Directions for this task
Rewrite the records below with "slider handle" changed to "range handle" and everything else left as it is. Leave the pictures out of your answer.

Data for the task
***
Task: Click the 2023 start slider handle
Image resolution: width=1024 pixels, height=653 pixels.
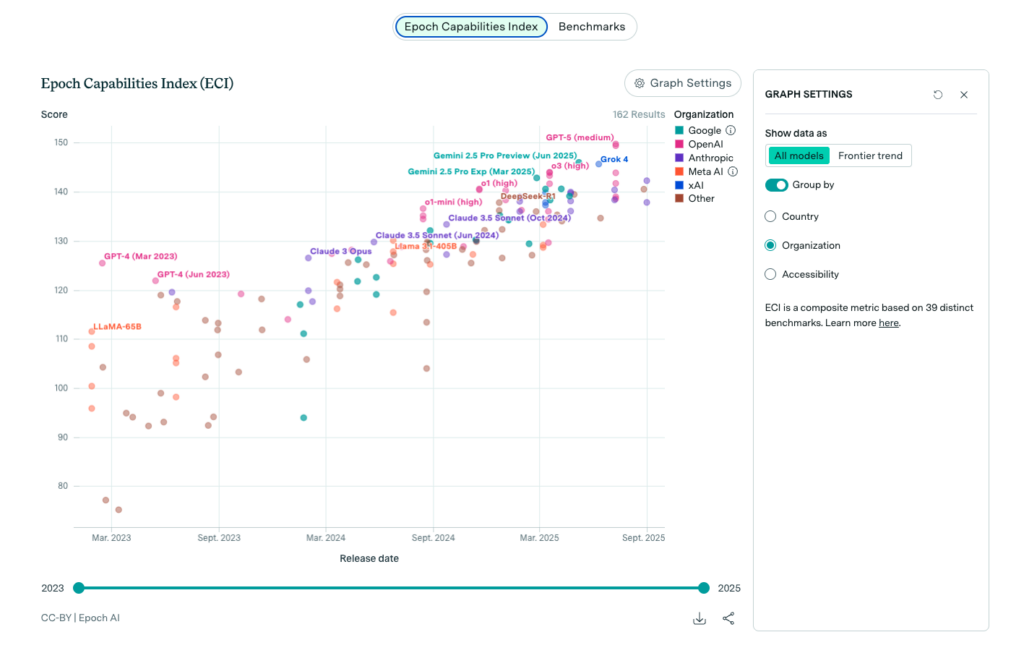Action: [x=79, y=588]
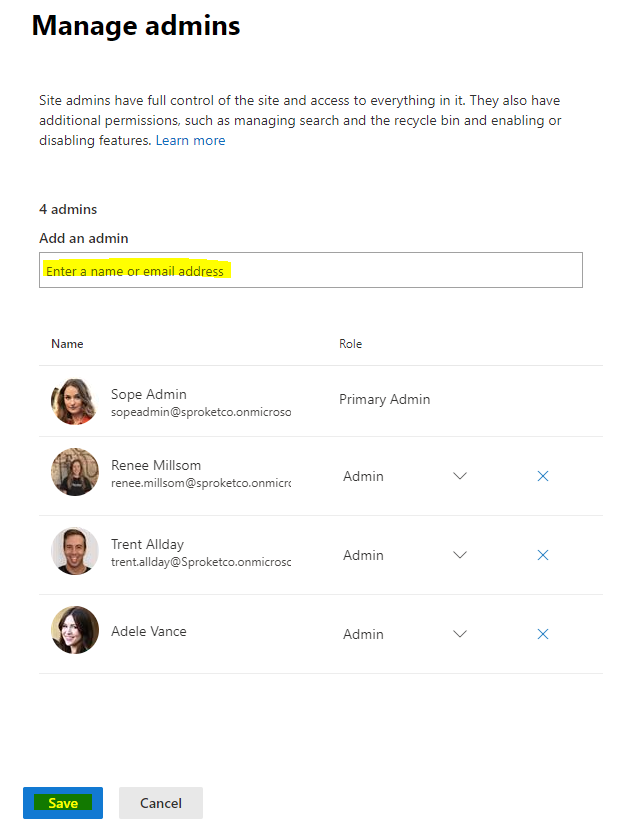
Task: Expand Renee Millsom's role dropdown
Action: point(459,476)
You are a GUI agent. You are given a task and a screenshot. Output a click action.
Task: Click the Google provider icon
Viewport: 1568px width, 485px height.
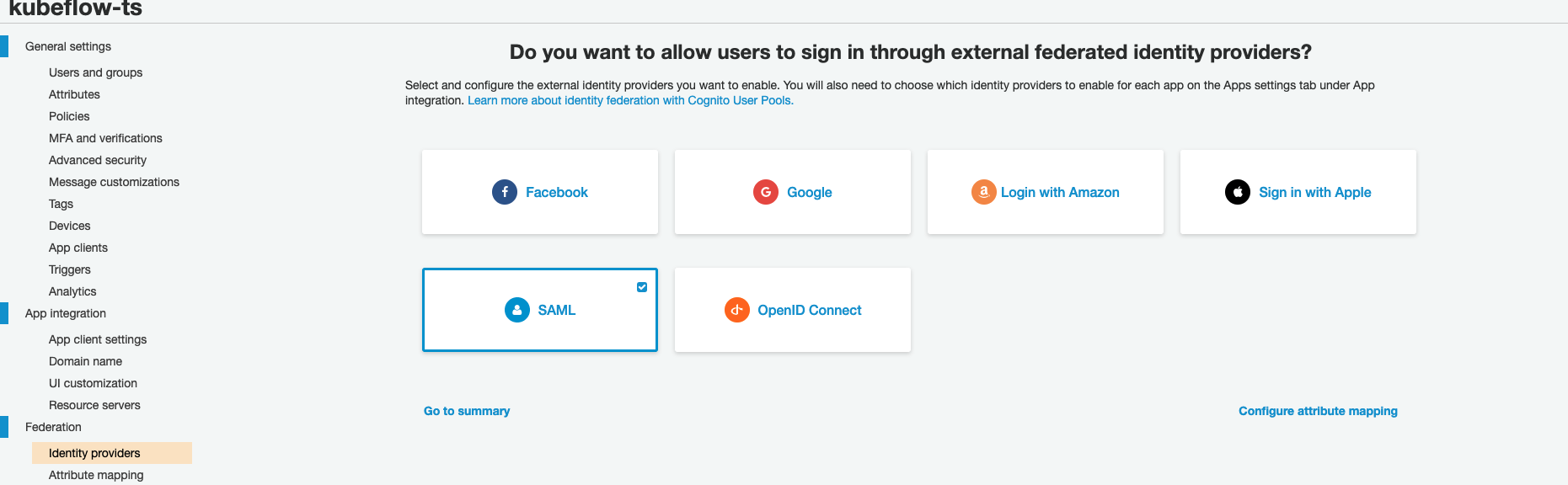point(764,192)
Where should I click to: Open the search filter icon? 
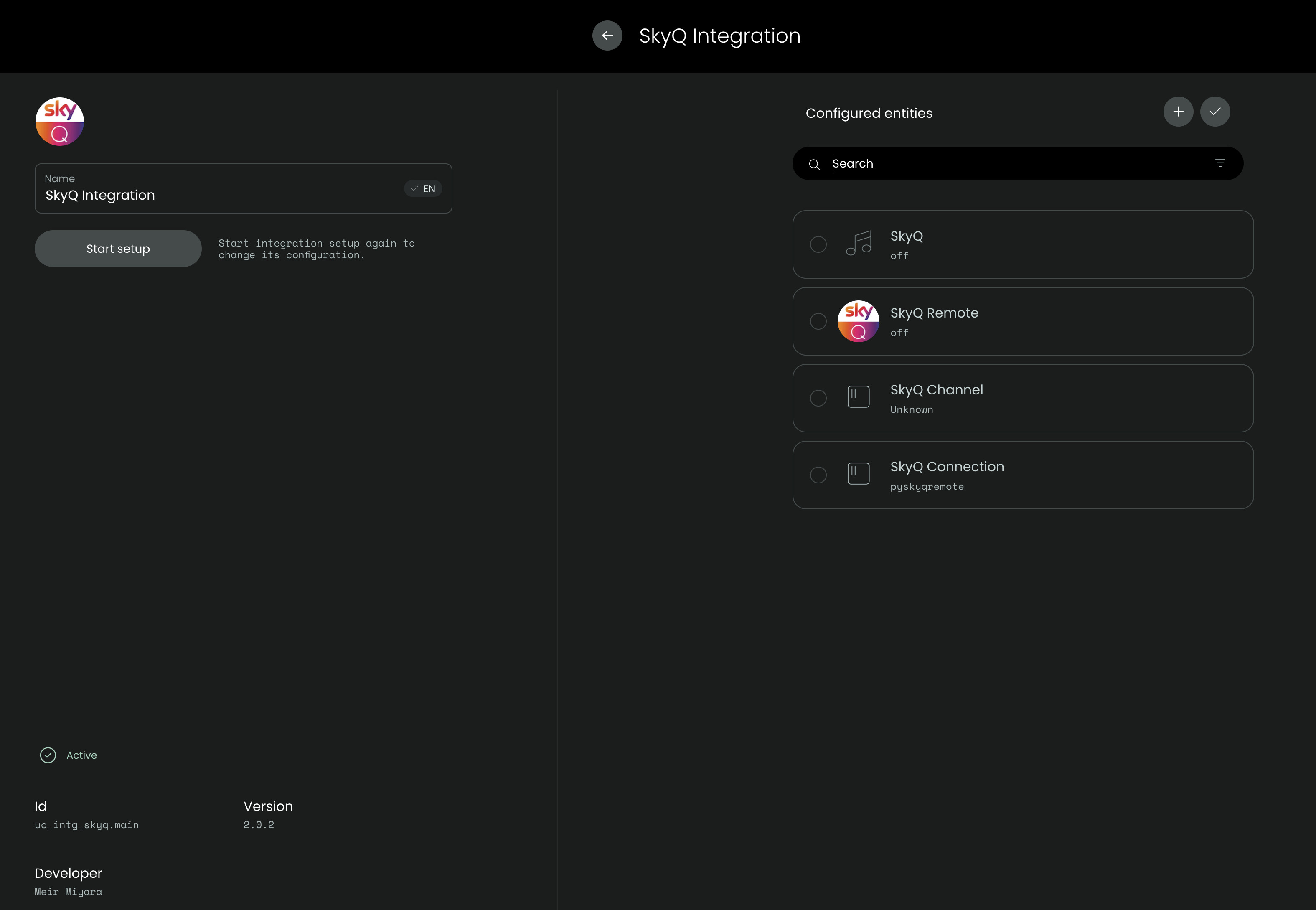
***
Written solution
Task: Click the 2023 start range handle
Image resolution: width=1024 pixels, height=653 pixels.
Action: [x=79, y=588]
Task: Expand Renee Millsom's role dropdown
Action: point(459,476)
You are a GUI agent. You are given a task and a screenshot. Output a click action.
Task: Click the Google provider icon
Viewport: 1568px width, 485px height.
point(764,192)
Where should I click to: Open the search filter icon? 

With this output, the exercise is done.